Data supplied -
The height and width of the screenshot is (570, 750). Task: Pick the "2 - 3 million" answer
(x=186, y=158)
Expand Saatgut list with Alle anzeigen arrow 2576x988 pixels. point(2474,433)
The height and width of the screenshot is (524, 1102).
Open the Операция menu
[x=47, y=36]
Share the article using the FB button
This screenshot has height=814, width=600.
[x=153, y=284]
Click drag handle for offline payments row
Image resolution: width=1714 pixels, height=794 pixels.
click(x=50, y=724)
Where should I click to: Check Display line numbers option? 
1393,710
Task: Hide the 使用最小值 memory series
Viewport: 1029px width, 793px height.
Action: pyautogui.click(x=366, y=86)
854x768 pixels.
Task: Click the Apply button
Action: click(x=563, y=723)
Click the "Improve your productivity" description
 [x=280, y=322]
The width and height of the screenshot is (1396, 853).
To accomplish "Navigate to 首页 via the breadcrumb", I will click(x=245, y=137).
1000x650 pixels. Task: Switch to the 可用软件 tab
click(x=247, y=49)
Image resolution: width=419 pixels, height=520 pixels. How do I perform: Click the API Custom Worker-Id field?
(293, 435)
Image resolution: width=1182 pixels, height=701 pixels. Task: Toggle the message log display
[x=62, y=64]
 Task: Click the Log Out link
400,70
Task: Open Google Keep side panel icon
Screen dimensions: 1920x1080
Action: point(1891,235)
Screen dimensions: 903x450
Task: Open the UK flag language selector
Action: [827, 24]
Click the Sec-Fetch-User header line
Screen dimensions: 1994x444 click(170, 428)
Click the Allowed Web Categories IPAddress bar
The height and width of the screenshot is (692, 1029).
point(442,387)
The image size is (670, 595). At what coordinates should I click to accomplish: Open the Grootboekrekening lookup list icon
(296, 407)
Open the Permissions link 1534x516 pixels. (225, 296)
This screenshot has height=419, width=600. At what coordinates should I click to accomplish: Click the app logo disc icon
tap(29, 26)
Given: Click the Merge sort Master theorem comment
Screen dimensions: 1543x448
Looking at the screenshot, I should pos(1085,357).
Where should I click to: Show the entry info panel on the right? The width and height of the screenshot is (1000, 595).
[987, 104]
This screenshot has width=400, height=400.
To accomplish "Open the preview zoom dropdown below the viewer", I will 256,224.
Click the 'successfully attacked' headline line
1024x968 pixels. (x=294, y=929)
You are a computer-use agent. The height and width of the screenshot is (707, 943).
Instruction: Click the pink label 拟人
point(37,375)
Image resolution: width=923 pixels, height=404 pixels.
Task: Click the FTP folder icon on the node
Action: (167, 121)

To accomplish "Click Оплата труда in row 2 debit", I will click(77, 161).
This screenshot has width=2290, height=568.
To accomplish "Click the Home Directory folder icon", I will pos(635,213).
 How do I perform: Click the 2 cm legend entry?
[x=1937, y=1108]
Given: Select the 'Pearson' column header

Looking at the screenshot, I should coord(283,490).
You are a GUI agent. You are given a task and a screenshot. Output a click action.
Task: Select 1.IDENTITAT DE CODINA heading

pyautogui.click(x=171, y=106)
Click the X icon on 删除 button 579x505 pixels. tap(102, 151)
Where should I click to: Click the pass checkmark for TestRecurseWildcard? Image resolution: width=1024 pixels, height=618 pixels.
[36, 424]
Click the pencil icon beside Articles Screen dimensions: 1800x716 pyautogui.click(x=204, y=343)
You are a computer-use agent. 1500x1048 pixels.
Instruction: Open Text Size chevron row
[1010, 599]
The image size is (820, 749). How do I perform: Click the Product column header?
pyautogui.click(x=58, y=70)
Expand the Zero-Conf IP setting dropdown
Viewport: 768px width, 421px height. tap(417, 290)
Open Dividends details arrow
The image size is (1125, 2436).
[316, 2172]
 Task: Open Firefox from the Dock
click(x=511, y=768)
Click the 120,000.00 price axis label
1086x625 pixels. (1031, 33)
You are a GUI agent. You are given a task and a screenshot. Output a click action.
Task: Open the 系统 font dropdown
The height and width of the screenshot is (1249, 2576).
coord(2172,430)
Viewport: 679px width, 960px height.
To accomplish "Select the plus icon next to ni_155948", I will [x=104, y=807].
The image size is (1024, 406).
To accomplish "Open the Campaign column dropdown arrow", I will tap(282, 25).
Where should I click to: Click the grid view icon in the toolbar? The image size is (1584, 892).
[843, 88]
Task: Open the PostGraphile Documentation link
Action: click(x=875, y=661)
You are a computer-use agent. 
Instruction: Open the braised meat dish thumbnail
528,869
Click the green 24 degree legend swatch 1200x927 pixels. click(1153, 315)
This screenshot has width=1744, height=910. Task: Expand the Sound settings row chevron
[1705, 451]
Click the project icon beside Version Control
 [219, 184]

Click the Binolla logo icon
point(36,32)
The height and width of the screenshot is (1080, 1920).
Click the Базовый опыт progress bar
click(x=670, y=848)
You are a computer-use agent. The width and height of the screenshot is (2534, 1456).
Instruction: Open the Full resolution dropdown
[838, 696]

Description of the task - Please shift every coordinate in the answers by adding 138 to each number, starting with the line containing "Click the Binolla logo icon" and going on through the end of the listing, and write all of those lines out again, requests included.

Complete output -
Click the Binolla logo icon
point(174,170)
The height and width of the screenshot is (1080, 1920).
Click the Базовый опыт progress bar
click(x=808, y=986)
You are a computer-use agent. The width and height of the screenshot is (2534, 1456).
Instruction: Open the Full resolution dropdown
[976, 834]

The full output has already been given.